Public web search flow:

Agent receives query → API call to Tavily/Exa → Live fetch + ranking across web index → Results returned → Agent responds

Each query triggers a live crawl and ranking pass. The content source is the internet at large.

Private corpus flow:

You: extract URLs → content indexed in vector store
Agent receives query → API call to KnowledgeSDK → Semantic search over your index → Results returned → Agent responds

Extraction is a one-time or scheduled operation. Queries hit your stored index. You control every document in the index.

Why Private Corpus Search Wins for Production Agents

Control. You know exactly what your agent can cite. No surprises from SEO-optimized content that ranks well but contains bad information.

Speed. Searching a pre-built vector index takes 10–20ms. Live web fetching adds latency that compounds across agent turns.

Relevance. A narrow corpus means every search result is relevant by construction. You are not sorting through 20 web pages to find 2 useful ones.

Freshness on your terms. You decide when content updates. Pair with webhooks to re-index only when pages actually change, rather than re-fetching on every query.

Building a Private Corpus with KnowledgeSDK

Here is the full flow: extract URLs into your knowledge base, then search them.

import KnowledgeSDK from "@knowledgesdk/node";

const client = new KnowledgeSDK({ apiKey: process.env.KNOWLEDGESDK_API_KEY });

// Step 1: Extract and index specific URLs
const urls = [
  "https://competitor.com/pricing",
  "https://competitor.com/features",
  "https://competitor.com/docs/api",
];

for (const url of urls) {
  await client.extract(url);
  console.log(`Indexed: ${url}`);
}

// Step 2: Search your private corpus
const results = await client.search("what are the rate limits on their API?", {
  limit: 5,
});

for (const item of results.items) {
  console.log(`[${item.score.toFixed(2)}] ${item.title}`);
  console.log(item.snippet);
}

from knowledgesdk import KnowledgeSDK

client = KnowledgeSDK(api_key=KNOWLEDGESDK_API_KEY)

# Step 1: Extract and index specific URLs
urls = [
    "https://competitor.com/pricing",
    "https://competitor.com/features",
    "https://competitor.com/docs/api",
]

for url in urls:
    client.extract(url)
    print(f"Indexed: {url}")

# Step 2: Search your private corpus
results = client.search("what are the rate limits on their API?", limit=5)

for item in results.items:
    print(f"[{item.score:.2f}] {item.title}")
    print(item.snippet)

The search uses hybrid retrieval — vector similarity via pgvector plus keyword fallback — so it handles both semantic queries ("what are the authentication options?") and specific term lookups ("OAuth2") reliably.

Using Both in One Agent

Most production AI systems benefit from both approaches in a layered architecture:

async function search(query: string) {
  // First: check private corpus (fast, high precision)
  const privateResults = await ksClient.search(query, { limit: 3 });

  if (privateResults.items.length > 0 && privateResults.items[0].score > 0.78) {
    return { source: "corpus", results: privateResults.items };
  }

  // Fallback: public web search for out-of-corpus queries
  const webResults = await tavilyClient.search(query, { maxResults: 3 });
  return { source: "web", results: webResults.results };
}

Your private corpus handles everything you have explicitly indexed with high precision.
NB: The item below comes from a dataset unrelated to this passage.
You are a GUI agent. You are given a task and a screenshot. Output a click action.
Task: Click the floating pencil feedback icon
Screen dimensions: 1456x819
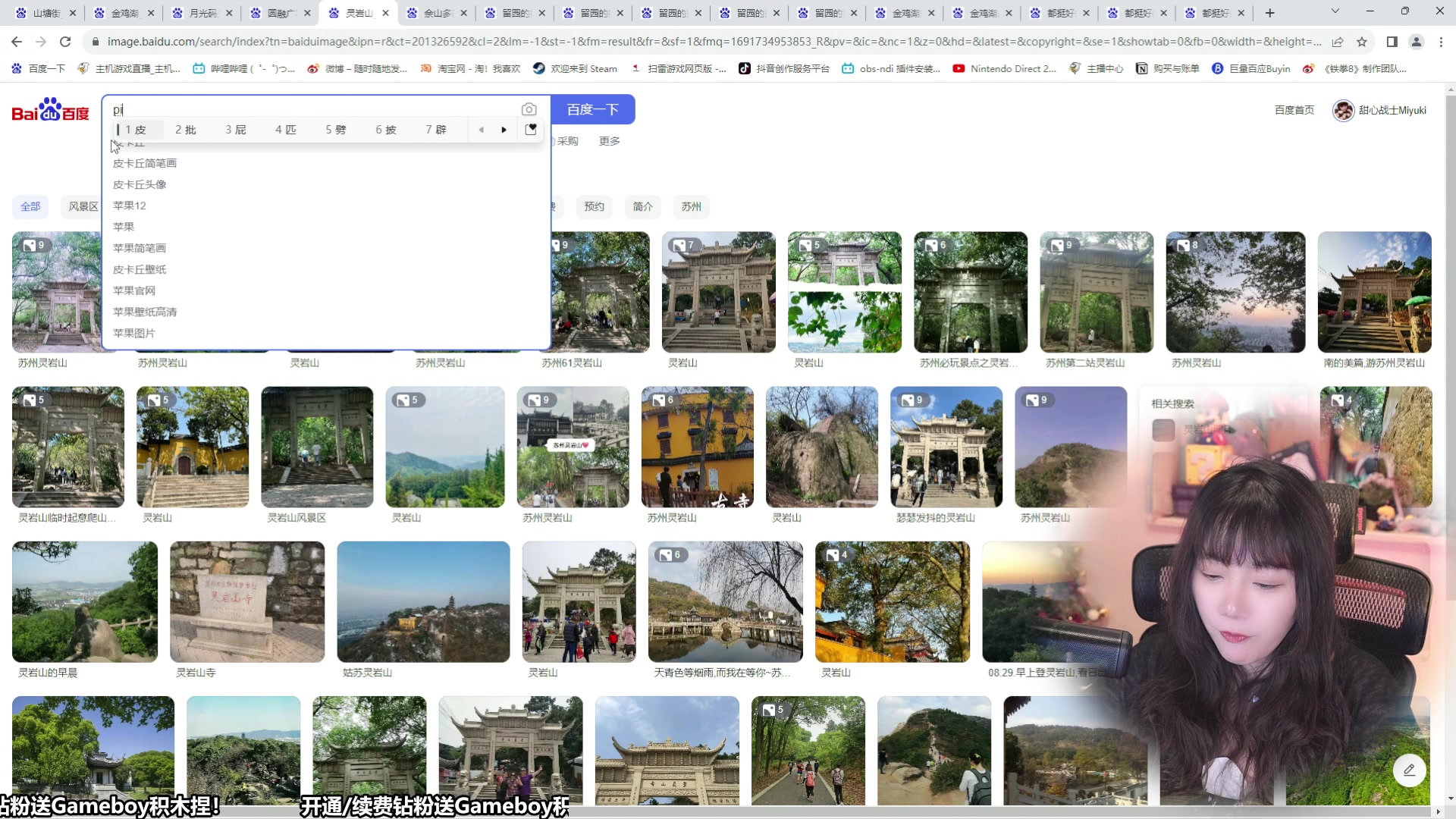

Tavily or Exa covers the long tail of general questions that go beyond your curated content.

Summary

The distinction is straightforward once you see it:

Public web search (Tavily, Exa): use when the question requires broad internet coverage and you do not know the sources ahead of time
Private corpus search (KnowledgeSDK): use when you have a defined set of URLs, need control over what your agent knows, and want consistent, auditable retrieval

For most production AI agents that operate in a specific domain — customer support, competitive intelligence, documentation Q&A — private corpus search is the correct default. Public web search is a useful fallback, not the primary retrieval layer.